Okay. Something tells me this is not the moment for me to undress him. I rise back up and sit next to him on the bed. “Okay?” My voice comes out uncertain. It’s never a good thing if someone cuts you off mid–make out to have a Talk, capital T.
“It’s nothing bad. I just … I know you’ve had boyfriends in the past. And I don’t need to know every detail or anything. But pretty much everything I’m doing with you is a first for me. I was wondering if you’ve … ever…”
“If I’m a virgin?” I finish for him. “No.”
“So, you’re all out of firsts?” he asks.
“I’m sorry.”
“No, don’t be. I just wanted to know if I should expect to always be the newbie out of us. That’s all. I don’t mind.”

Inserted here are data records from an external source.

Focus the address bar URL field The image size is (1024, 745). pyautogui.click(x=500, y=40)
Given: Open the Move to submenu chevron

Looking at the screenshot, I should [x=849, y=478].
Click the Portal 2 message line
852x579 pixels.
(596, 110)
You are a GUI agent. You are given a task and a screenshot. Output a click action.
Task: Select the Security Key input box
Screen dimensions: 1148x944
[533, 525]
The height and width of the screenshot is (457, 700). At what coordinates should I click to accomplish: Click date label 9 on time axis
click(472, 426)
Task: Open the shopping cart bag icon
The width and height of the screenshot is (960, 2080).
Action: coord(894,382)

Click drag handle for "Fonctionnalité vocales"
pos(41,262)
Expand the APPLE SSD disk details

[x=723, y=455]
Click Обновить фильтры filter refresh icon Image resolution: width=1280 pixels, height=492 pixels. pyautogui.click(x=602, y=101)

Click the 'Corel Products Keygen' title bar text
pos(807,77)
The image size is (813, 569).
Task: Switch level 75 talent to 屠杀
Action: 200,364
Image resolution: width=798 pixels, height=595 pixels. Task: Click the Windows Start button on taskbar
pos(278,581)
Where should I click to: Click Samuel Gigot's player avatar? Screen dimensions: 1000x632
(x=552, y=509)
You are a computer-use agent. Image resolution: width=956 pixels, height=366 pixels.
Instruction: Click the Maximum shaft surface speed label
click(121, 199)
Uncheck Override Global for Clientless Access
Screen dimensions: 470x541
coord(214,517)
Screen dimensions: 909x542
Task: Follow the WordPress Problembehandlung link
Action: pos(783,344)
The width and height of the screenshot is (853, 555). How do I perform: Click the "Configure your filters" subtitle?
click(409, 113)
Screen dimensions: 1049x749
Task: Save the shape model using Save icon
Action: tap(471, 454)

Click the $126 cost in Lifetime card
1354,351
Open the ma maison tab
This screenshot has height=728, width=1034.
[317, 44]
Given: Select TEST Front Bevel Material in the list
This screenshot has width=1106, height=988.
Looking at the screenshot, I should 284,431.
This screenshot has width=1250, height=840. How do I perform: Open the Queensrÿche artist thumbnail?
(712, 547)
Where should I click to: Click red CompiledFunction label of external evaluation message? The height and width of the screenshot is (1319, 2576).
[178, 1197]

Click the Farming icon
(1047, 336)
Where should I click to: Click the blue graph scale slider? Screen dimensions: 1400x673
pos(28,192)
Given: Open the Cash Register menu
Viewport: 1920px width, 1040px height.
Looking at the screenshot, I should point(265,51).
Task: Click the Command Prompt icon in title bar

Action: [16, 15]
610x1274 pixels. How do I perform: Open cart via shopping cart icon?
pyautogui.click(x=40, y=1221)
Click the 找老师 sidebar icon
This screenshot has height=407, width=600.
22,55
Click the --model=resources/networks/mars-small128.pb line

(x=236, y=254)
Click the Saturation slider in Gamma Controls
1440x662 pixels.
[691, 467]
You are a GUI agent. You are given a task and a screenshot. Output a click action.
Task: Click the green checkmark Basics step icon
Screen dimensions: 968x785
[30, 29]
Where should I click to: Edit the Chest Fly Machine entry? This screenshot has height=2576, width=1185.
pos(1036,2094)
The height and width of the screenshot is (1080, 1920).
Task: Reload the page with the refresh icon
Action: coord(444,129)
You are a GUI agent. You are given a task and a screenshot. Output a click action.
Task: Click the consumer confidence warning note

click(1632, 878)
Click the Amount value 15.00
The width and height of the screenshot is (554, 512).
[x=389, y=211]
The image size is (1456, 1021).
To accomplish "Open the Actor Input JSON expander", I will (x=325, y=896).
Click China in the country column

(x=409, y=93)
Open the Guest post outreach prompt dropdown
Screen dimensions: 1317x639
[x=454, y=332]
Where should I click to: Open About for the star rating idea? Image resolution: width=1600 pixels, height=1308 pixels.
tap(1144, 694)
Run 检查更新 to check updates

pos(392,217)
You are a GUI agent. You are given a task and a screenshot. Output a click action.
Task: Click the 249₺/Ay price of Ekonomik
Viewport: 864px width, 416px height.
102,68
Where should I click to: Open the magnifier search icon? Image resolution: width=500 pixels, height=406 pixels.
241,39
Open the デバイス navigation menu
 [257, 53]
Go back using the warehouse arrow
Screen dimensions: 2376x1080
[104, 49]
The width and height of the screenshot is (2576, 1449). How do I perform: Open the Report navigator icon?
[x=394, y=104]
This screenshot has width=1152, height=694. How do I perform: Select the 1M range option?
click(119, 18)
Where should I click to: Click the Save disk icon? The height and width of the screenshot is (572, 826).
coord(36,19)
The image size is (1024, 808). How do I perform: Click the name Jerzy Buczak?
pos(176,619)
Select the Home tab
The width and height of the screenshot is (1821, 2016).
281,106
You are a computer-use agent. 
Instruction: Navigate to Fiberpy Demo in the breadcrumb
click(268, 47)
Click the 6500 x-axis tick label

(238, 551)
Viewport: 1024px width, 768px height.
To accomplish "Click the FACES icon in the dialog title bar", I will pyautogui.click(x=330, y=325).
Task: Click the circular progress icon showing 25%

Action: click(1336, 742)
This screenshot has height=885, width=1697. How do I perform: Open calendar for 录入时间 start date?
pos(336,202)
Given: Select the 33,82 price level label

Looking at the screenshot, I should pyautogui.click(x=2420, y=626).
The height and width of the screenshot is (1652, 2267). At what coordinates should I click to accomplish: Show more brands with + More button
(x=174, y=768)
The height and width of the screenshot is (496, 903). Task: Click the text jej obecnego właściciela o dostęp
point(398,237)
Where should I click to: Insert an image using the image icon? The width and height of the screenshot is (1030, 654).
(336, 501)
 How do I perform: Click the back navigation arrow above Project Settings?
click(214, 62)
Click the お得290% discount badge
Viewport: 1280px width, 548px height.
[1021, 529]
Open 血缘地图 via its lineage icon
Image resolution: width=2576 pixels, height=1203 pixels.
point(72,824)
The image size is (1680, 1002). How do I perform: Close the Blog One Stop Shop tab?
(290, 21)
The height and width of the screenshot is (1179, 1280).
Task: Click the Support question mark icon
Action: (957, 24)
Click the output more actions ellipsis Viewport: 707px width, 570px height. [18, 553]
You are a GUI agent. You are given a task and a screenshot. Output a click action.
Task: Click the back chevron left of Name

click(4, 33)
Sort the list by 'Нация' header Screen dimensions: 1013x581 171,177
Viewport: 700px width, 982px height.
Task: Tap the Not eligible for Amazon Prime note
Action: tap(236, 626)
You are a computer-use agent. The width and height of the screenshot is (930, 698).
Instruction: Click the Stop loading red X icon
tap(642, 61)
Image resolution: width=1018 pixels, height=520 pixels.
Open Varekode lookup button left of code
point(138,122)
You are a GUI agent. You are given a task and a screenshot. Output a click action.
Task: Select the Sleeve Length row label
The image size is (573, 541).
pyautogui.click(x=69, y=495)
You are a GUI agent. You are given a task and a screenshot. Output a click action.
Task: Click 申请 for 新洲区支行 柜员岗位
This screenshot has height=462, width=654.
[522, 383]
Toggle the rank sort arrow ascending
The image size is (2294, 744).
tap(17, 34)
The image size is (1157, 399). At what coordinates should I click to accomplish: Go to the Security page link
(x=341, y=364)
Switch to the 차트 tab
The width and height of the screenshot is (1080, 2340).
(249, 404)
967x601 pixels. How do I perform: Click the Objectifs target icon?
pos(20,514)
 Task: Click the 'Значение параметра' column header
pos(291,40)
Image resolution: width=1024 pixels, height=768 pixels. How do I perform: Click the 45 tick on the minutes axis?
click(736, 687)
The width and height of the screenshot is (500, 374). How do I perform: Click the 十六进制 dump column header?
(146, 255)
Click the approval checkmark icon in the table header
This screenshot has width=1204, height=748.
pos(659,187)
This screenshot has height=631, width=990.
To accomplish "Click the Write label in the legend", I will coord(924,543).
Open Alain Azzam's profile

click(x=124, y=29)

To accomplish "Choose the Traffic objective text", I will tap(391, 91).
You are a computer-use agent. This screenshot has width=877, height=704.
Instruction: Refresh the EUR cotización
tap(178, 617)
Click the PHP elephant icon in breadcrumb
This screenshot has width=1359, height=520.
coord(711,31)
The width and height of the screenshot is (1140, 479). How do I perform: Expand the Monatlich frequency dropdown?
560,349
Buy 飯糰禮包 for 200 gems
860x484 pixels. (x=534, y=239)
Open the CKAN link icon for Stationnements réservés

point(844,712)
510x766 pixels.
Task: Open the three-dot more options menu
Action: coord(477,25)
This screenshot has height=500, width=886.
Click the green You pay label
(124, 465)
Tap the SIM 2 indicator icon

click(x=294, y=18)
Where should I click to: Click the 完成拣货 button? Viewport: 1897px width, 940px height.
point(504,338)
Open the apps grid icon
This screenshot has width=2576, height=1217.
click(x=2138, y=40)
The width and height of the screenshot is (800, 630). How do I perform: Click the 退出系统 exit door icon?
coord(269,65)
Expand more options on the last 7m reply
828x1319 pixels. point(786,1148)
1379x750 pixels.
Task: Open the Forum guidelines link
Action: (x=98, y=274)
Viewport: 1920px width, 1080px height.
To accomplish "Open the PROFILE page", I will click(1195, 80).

I hesitate, and look away from him. “Well, technically, I still have one first left.”
He cocks his head in a question.
It shouldn’t be hard for me to say, but suddenly I feel a twinge of embarrassment. Stomach clenching and cheeks flaming, I get the words out, still careful not to meet Zach’s eyes. “I’ve never actually been given a blow job.”
It’s not an accident.
Nathaniel, a guy I was seeing for a while once, kind of expected me to be the one giving, and even though it was never said out loud, it felt like I was doing the right thing if I instigated it. Like I was the good boyfriend, thinking about the other person before myself, like I should. I guess it stuck, because every time I’ve reached this sort of stage with a guy, I’ve made sure I was the one giving. Out of all the things there is to do, that’s remained the most vulnerable for me. To just lie there and not give anything back. To somehow trust that I’ll still have worth to the other person if I’m not earning it.